Not right now, anyway.

No, this was a surveillance detection run, albeit an SDR with a dual purpose.

His main purpose here at the train station was to survey the building, to find the security cameras and to evaluate the police presence. He had a plan to come back, and when he did, he wanted to move through the building as if invisible.

He passed a small police station there in the building; the officers behind the glass were in deep conversation and did not look his way.

Court then focused on the security cameras, his greatest hazard here in the building. He noted their number and position high on the walls in the main hall.
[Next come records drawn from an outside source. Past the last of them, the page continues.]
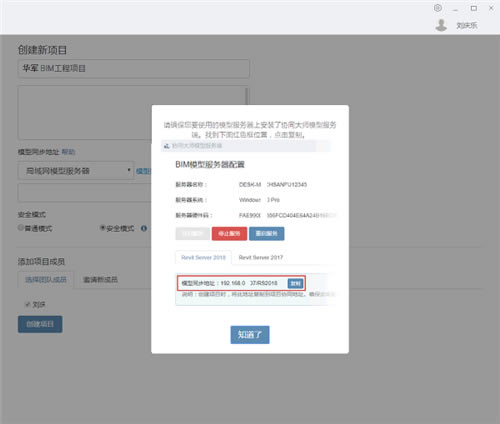Switch to the Revit Server 2017 tab
This screenshot has width=500, height=424.
pyautogui.click(x=261, y=257)
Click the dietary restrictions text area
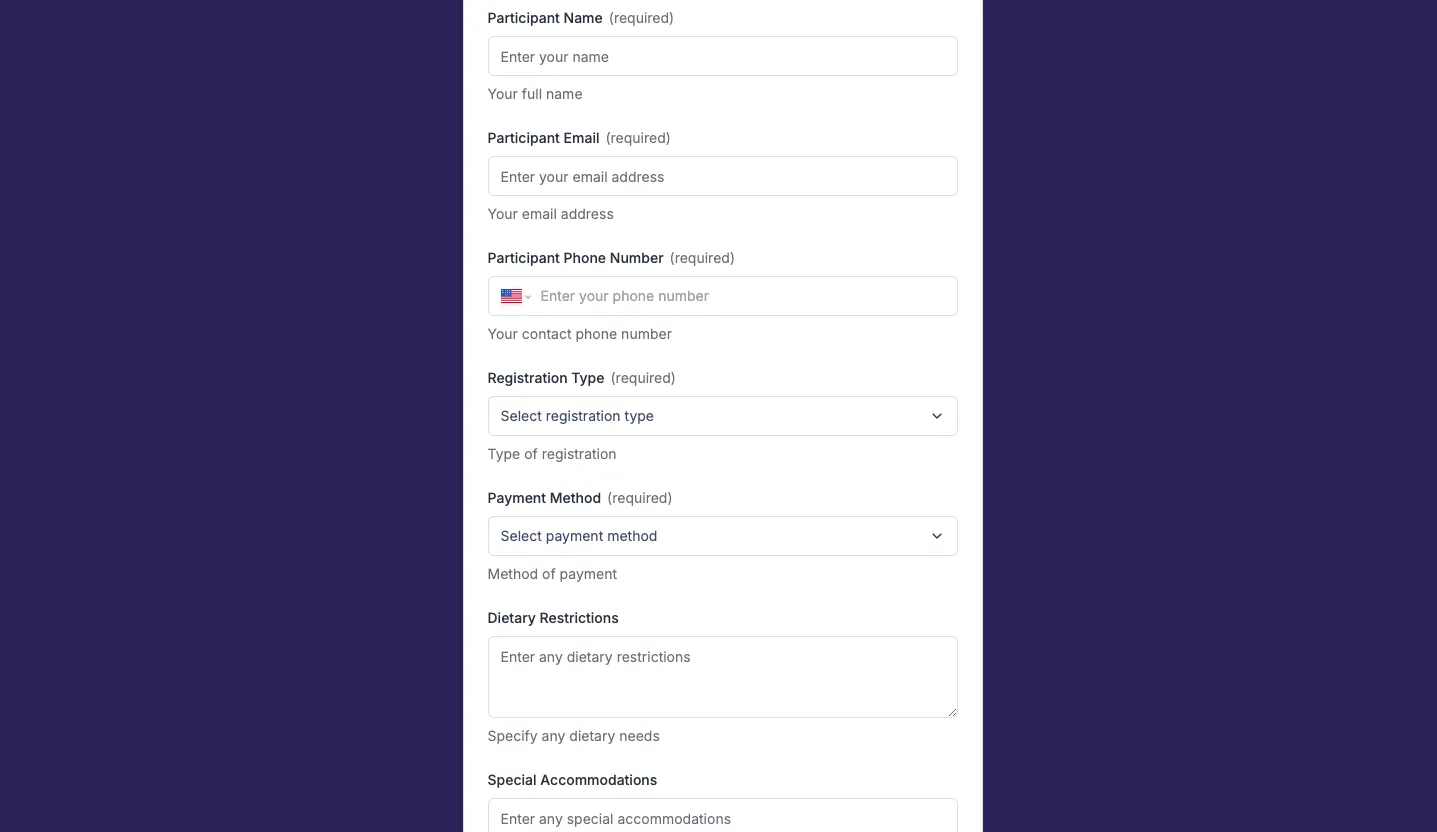Screen dimensions: 1437x832 pos(722,677)
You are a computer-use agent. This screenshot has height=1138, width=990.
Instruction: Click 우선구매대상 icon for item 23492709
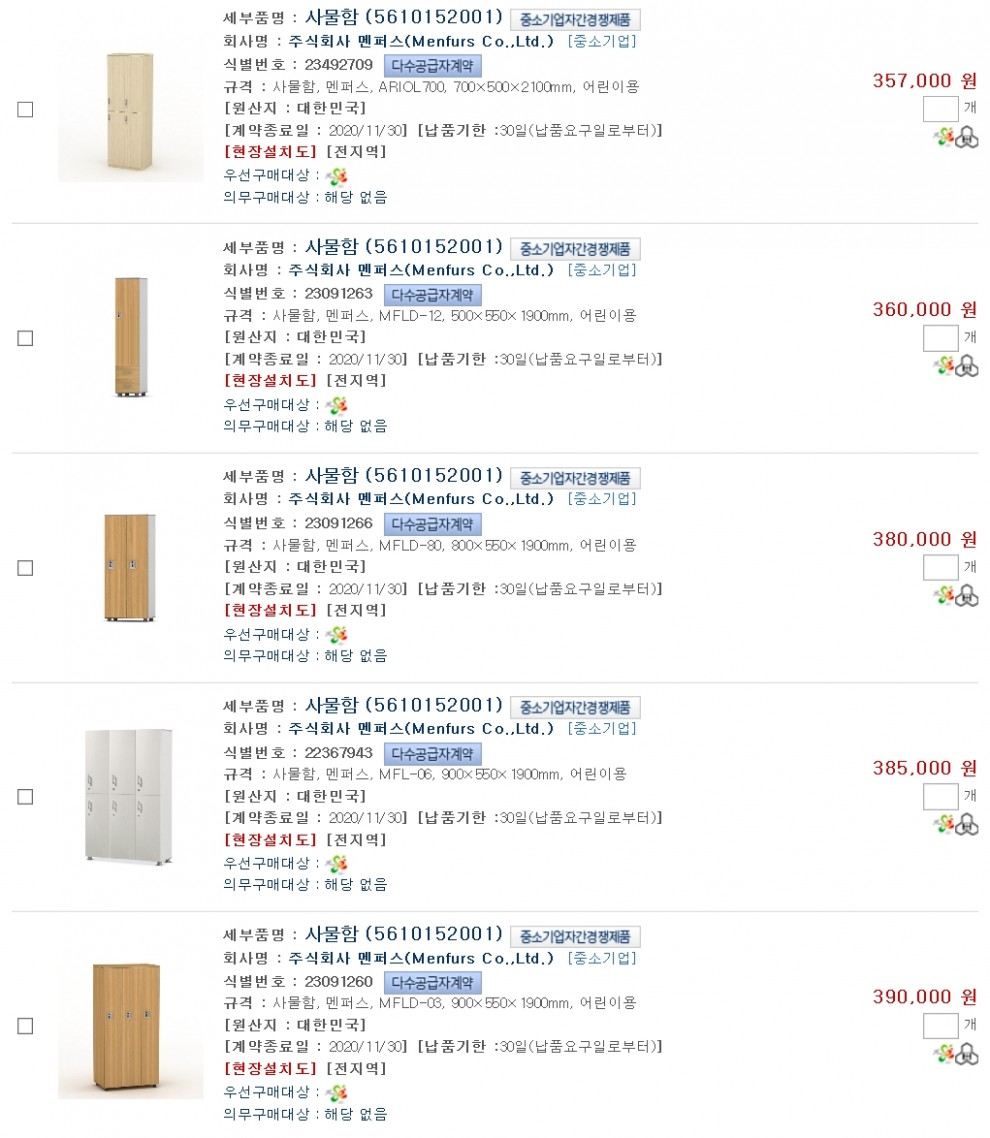click(x=338, y=176)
He knew they would be there, and he could have guessed where they would be and how to avoid them without coming here tonight, but he needed to be thorough, and he was well aware that there would be other cams placed throughout the building he would have to avoid.
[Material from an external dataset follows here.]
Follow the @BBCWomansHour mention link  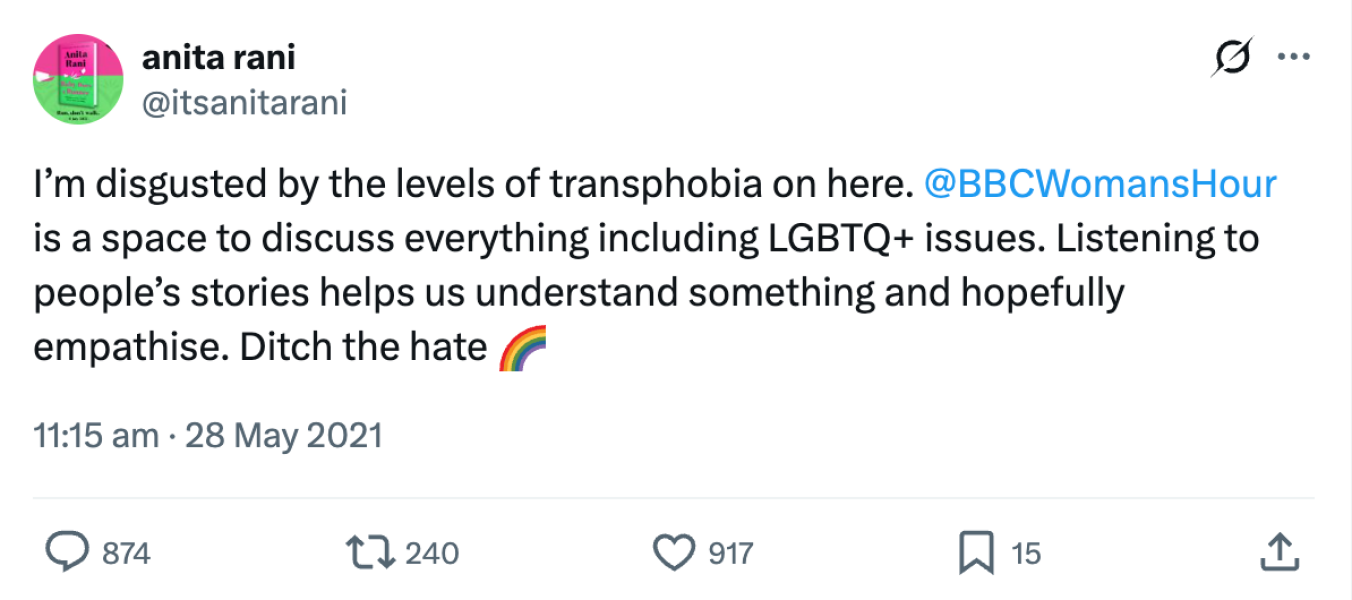pyautogui.click(x=1101, y=186)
He saw two ATM machines near the food court on the main floor, and both of these would have security cams that looked out to a distance five yards or so across the floor. Both machines, conveniently for Gentry’s needs, were on the same side of the room. He also found a camera above a self-service food stand.

He detected twelve electric eyes in all, just here in the waiting hall, and each one, he assumed, was sending his face at this moment to a server somewhere, maybe in D.C., or Colorado or Silicon Valley, and there the bits and bytes that made up all the data points of his face would be run, automatically of course, because there were millions of faces going through the same process.

He descended an escalator and entered a brightly lit passage, and here he saw a camera high over a Burger King on his right. As he passed through a doorway leading to the unheated platform hallway, he saw another cam, but this one was down beyond the first platform, so he made a hard left and went up the stairs.

Up by the tracks he saw one camera on each platform, and he recognized the model of the unit and knew that although it contained a built-in panning motor that could be controlled by an operator, the lens itself only had a sixty-degree field of view, and he could avoid being captured by it if he moved along the left edge of the platform as he passed.

His entire survey of the central station took less than five minutes, and when he finished he walked far down a platform, past the high covered roof and into the darkness, and then he climbed down and began walking up the snow-covered tracks of a commuter line.

Twenty minutes later he’d climbed aboard a train that ran to a town twenty minutes outside Stockholm, and there he jumped a late-night bus that would take him a little farther still. As he rode he kept his face covered and his backpack on his lap, and he laid his face on it, knowing that he was as safe now as he could be.

For a few hours, anyway.

He considered staying outside the city for a day or two but quickly vetoed the idea. Even though the men and women watching for him would certainly be located in the capital, the crowds and clutter of the urban world were the safest place for Court to hide. If he wandered around a suburb or a village someplace he’d draw more attention, and if he accidentally tripped a security camera and his face brought gunmen down on the area, his escape and evasion options would be next to nil.

No, Court knew he could shoot out to the ’burbs for a few hours at most, but he had to get back into the city before he could slip away to the next big city.

* * *

Ruth Ettinger sat with her team in her hotel room, talking over their next move. She’d just gotten off the phone with her supervisor, Yanis Alvey, who was not pleased with her, to say the least. Although he neither yelled nor fumed — that was not his way — he made it clear he felt she’d shown incredibly poor judgment in engaging her target in conversation. He suggested it might be best for everyone if he replaced her and her team with a new set of targeters, but in the end he backed off.

Ruth won the argument, barely, although she made no ground in her insistence to Alvey that it was highly unlikely Gentry was involved in the Amir Zarini assassination. Not surprisingly, Gentry’s own words carried little weight with him.